Information shown —
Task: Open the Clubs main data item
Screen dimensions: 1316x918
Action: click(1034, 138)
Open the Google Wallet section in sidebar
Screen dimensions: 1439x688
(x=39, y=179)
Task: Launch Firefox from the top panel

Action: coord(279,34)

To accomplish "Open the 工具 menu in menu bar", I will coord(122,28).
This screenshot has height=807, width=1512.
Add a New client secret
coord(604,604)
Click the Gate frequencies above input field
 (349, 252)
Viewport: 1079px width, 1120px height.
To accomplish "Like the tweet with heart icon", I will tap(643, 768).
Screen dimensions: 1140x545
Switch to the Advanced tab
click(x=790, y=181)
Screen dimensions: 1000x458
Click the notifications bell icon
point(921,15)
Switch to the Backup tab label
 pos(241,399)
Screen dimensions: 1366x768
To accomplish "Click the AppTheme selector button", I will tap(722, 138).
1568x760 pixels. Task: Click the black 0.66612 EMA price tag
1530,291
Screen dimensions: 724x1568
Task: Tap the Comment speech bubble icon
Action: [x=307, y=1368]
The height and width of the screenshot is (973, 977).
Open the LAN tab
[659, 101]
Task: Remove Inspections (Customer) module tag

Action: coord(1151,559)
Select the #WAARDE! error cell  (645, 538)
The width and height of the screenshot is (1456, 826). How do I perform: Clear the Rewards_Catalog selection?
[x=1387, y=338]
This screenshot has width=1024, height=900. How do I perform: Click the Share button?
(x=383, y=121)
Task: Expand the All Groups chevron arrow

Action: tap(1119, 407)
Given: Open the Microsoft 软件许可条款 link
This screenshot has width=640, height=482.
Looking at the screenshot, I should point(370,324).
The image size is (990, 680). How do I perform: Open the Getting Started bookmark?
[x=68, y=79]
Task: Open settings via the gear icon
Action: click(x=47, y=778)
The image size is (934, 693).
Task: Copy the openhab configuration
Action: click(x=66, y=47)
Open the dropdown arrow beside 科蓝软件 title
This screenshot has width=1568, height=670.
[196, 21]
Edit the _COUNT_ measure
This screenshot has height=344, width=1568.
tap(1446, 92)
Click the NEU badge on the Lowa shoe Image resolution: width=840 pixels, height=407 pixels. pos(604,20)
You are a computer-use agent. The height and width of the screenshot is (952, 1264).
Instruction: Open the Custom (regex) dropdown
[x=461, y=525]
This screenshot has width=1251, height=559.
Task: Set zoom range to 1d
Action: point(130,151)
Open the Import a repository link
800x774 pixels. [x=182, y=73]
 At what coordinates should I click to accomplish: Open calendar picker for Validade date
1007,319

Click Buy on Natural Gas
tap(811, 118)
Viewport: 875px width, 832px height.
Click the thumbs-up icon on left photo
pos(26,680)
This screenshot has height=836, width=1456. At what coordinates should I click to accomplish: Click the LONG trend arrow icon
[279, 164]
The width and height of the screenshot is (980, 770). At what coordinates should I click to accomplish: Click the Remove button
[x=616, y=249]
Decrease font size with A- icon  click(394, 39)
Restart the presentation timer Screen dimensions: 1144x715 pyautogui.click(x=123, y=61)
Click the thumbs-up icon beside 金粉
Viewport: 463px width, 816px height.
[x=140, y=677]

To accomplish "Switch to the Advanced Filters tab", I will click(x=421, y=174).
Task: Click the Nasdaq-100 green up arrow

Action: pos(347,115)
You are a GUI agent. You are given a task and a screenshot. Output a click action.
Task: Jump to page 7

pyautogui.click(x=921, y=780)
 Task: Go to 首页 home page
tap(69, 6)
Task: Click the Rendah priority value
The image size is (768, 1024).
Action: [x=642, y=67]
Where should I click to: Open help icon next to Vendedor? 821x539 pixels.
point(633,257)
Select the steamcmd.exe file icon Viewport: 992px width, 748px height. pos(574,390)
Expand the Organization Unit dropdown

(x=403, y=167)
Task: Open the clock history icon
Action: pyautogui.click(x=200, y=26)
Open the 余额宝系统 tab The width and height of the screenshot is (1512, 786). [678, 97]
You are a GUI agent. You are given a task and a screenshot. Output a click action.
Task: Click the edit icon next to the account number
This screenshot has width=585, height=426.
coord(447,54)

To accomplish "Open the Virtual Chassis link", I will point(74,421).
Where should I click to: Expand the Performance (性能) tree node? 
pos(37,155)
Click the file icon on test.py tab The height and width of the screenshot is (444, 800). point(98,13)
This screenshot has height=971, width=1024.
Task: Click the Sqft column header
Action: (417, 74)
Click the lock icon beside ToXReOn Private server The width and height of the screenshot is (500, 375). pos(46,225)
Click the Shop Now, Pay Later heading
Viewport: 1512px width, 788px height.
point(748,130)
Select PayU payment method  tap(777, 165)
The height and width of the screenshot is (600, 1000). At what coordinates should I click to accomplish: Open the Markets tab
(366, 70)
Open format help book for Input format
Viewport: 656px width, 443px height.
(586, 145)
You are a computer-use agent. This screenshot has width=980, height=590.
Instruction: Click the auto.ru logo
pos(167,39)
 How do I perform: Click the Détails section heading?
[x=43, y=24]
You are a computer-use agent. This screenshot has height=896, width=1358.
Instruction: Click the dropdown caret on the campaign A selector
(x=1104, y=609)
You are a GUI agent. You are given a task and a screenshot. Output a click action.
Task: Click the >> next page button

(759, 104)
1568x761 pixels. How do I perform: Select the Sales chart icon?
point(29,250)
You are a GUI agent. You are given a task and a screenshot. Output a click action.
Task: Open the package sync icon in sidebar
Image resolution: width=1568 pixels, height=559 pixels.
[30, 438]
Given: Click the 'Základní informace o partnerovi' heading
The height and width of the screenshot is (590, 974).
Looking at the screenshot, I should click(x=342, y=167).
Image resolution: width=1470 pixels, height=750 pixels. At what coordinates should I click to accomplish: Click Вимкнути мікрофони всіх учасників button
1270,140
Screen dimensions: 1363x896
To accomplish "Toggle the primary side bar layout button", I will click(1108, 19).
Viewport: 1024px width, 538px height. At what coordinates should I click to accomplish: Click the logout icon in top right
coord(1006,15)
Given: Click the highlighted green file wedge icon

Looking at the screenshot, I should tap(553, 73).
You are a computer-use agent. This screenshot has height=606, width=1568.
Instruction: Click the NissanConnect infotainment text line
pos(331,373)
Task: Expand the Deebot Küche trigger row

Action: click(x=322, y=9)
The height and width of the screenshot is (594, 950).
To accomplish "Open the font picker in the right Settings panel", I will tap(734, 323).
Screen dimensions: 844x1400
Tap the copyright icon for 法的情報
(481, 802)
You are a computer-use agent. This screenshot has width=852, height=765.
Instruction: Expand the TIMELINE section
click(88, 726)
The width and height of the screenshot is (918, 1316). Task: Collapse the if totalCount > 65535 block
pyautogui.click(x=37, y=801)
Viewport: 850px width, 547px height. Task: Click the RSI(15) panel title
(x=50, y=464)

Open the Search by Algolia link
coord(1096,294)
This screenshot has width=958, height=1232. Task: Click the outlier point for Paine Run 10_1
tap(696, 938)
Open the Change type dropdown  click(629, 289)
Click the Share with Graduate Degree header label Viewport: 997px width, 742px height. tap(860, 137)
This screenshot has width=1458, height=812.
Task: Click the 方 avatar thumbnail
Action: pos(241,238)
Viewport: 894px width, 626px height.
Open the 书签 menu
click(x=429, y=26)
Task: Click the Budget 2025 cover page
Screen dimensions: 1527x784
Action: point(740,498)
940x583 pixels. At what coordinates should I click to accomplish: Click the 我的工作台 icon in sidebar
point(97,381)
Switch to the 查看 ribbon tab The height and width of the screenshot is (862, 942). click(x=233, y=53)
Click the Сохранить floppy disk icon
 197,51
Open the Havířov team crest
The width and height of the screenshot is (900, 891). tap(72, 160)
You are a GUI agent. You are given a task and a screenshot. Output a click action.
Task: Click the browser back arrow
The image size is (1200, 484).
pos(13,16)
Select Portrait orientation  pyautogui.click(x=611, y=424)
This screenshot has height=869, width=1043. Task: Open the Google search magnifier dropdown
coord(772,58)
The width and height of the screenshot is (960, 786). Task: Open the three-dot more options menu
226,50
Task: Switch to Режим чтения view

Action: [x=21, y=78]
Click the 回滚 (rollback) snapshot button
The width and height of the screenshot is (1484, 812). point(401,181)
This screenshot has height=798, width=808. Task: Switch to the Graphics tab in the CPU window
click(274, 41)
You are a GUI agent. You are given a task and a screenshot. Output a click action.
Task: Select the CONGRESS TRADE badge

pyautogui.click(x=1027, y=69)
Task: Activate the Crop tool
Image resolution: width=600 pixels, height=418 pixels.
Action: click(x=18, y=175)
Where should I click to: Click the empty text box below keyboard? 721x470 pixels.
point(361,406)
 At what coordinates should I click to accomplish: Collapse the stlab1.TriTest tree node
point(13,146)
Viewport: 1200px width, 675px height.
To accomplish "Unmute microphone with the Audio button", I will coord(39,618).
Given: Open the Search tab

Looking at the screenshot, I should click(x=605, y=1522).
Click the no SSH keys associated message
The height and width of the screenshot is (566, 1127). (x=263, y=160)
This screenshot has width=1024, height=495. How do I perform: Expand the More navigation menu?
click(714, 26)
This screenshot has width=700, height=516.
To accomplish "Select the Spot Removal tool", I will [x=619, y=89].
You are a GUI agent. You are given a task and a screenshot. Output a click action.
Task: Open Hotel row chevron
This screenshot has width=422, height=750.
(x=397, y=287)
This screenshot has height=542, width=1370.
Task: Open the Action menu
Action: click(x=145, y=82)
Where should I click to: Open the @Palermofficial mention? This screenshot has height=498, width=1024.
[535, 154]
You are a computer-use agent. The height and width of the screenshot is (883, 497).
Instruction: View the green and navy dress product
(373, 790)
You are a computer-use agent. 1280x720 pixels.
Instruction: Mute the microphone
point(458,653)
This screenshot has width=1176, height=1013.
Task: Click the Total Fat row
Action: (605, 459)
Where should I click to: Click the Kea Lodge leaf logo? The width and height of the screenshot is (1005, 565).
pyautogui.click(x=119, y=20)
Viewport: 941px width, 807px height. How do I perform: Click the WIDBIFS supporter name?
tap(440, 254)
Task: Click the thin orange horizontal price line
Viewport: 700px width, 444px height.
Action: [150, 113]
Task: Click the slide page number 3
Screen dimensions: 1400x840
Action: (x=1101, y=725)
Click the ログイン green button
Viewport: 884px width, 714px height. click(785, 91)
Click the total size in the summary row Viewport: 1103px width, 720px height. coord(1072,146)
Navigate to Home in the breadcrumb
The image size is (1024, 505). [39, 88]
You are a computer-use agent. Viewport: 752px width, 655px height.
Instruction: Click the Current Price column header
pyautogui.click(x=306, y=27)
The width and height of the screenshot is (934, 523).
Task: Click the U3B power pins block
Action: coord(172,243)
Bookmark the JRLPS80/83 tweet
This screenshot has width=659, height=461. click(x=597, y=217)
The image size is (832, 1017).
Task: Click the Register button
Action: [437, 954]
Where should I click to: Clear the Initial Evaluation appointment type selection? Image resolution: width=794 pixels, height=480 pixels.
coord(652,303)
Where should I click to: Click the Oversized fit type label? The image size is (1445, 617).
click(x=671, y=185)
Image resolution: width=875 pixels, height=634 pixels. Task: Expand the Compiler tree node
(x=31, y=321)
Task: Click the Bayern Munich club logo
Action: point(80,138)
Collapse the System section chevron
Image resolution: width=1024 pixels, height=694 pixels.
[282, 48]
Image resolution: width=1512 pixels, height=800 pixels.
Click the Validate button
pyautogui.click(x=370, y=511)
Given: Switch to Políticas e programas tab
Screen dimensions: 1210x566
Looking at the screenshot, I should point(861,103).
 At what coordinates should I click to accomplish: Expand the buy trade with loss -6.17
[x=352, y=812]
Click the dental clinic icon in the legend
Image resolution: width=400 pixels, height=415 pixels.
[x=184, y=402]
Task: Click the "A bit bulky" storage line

Problem — Please retype the top of the data exactly, down to and including the line that holds "Screen dimensions: 1140x545", and nothing further.

Solution to the exercise —
Task: Open the Clubs main data item
Screen dimensions: 1316x918
Action: click(1034, 138)
Open the Google Wallet section in sidebar
Screen dimensions: 1439x688
(x=39, y=179)
Task: Launch Firefox from the top panel

Action: coord(279,34)

To accomplish "Open the 工具 menu in menu bar", I will coord(122,28).
This screenshot has height=807, width=1512.
Add a New client secret
coord(604,604)
Click the Gate frequencies above input field
 (349, 252)
Viewport: 1079px width, 1120px height.
To accomplish "Like the tweet with heart icon", I will tap(643, 768).
Screen dimensions: 1140x545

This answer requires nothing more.